Étant donné la priorité que les pays accordent au maintien de leur autonomie politique et à la promotion de leurs propres intérêts, les réalistes supposent que les États préfèrent ne pas se laisser bousculer et s’opposeront à l’intimidation lorsqu’ils le pourront. L’arrogance et les coups de coudes gratuits ne sont pas du réalisme. Le philosophe Raymond Aron a détaillé le caractère contre-productif d’un tel comportement, qui suscite invariablement « la peur et la jalousie des autres États », affaiblissant plutôt que renforçant la main nationale et poussant « un déplacement des alliés vers la neutralité ou des neutres vers le camp ennemi ». .» Thucydide a observé un phénomène similaire lors du déclenchement de la guerre du Péloponnèse, faisant état de « l’indignation ressentie contre Athènes ». En raison des années de présomption athénienne, écrit-il, « les sentiments des hommes penchaient beaucoup plus vers les Spartiates ». Athènes a perdu.

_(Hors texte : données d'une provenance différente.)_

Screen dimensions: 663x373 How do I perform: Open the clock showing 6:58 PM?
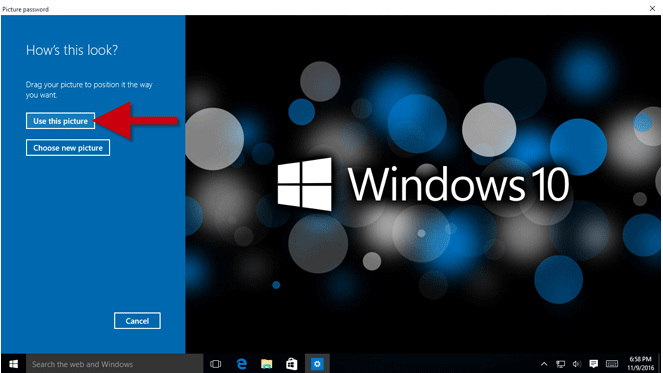point(640,364)
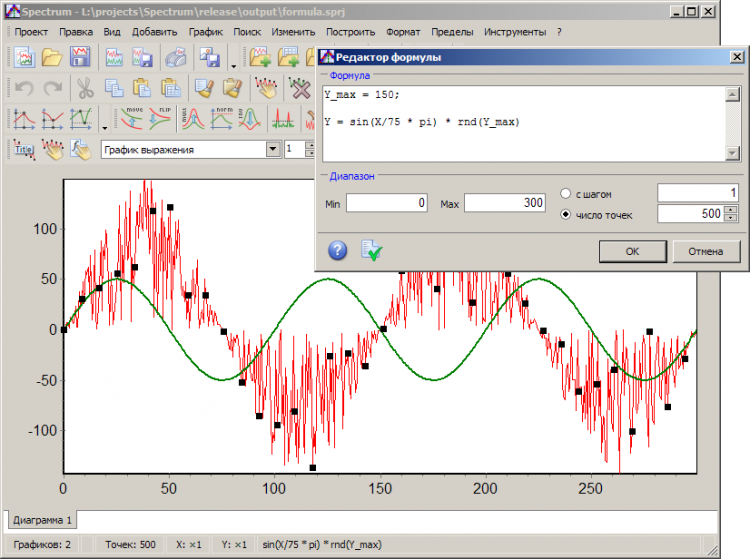This screenshot has height=559, width=750.
Task: Click the Title toolbar icon
Action: [x=24, y=150]
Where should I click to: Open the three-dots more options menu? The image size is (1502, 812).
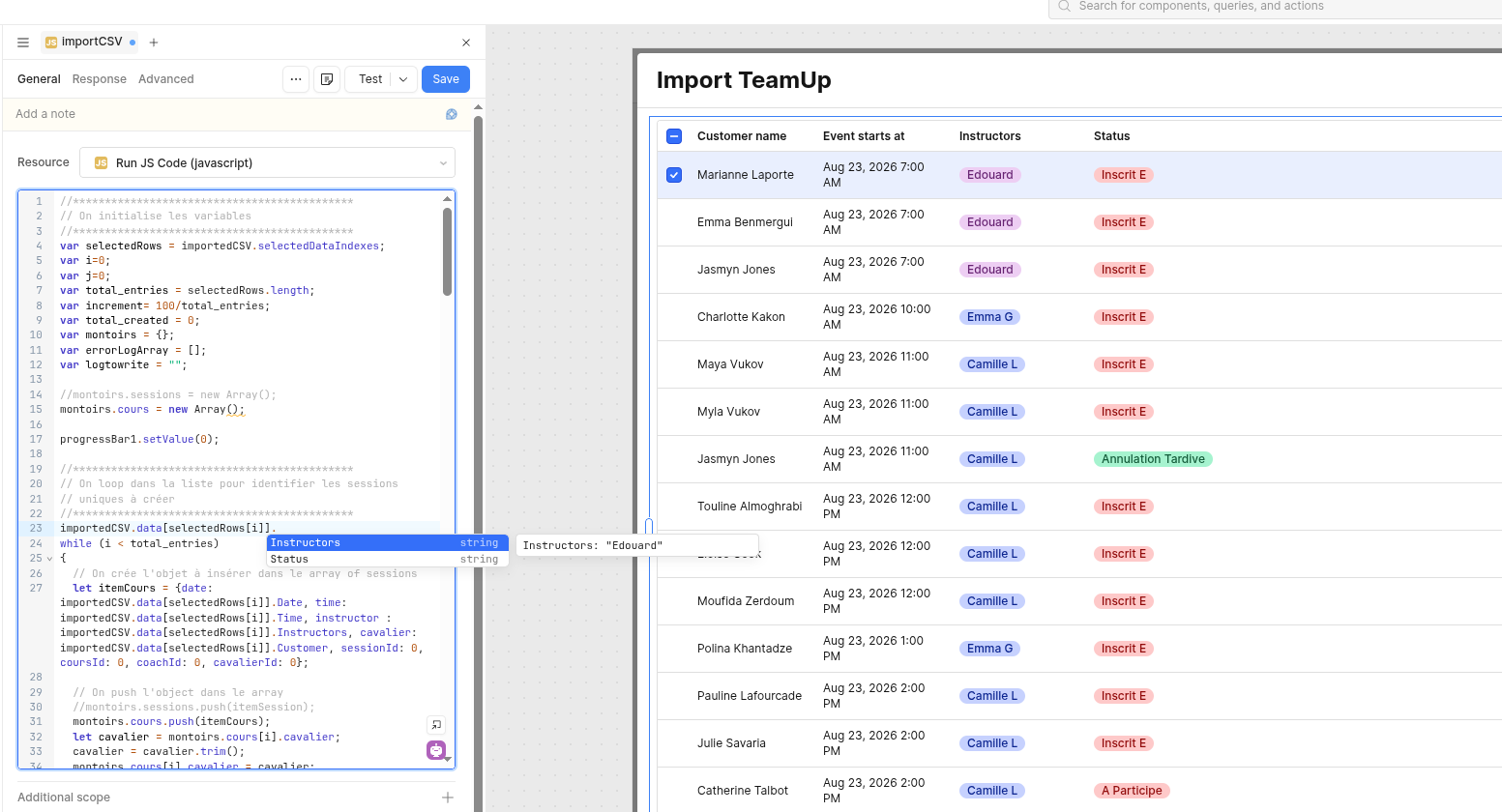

L’un des idéaux phares de Trump, « l’Amérique d’abord », ne parvient pas à prendre en compte cette dynamique : l’imposition du protectionnisme, soit pour le plaisir en soi, soit comme tactique de négociation destinée à plier les autres à la volonté américaine. Le protectionnisme américain susciterait des représailles qui nuiraient gravement à une économie qui exporte environ 3 000 milliards de dollars de biens et services par an et qui dépend de produits intermédiaires importés, même pour sa production nationale, et ferait monter en flèche le prix intérieur des biens échangeables. L’adoption par Trump des droits de douane et d’autres barrières commerciales offrirait également des ouvertures à d’autres. En décembre, l’Union européenne a conclu un accord commercial avec quatre pays d’Amérique du Sud, formant l’une des plus grandes zones commerciales du monde. La Chine réalise également d’importantes percées économiques dans l’hémisphère occidental. Les politiques commerciales agressives de Trump, même si elles parviennent à arracher des concessions à contrecœur aux autres, saperont les objectifs plus larges de la politique étrangère américaine (comme limiter l’étendue de la portée politique de la Chine), contribueront à la détresse économique mondiale et laisseront d’autres pays se méfier (et cherchant à se défendre contre la prochaine tentative de Washington de peser de tout son poids.

UNE APPROCHE ÉCHOUEE

En matière de politique étrangère, la plupart des réalistes s’alignent sur le diplomate et universitaire Arnold Wolfers, qui a inventé le terme « objectifs de milieu ». Comme l’a écrit Wolfers, même si les États doivent donner la priorité à leur propre survie, ils ne sont « confrontés au problème de la survie qu’en de rares occasions ». Comme toujours, les réalistes ne seront pas d’accord sur les tactiques spécifiques qui permettront le mieux d’atteindre les objectifs du milieu, mais ils comprennent bien que la courtoisie avec les amis est aussi essentielle à la sécurité nationale qu’une fermeté judicieuse avec les adversaires.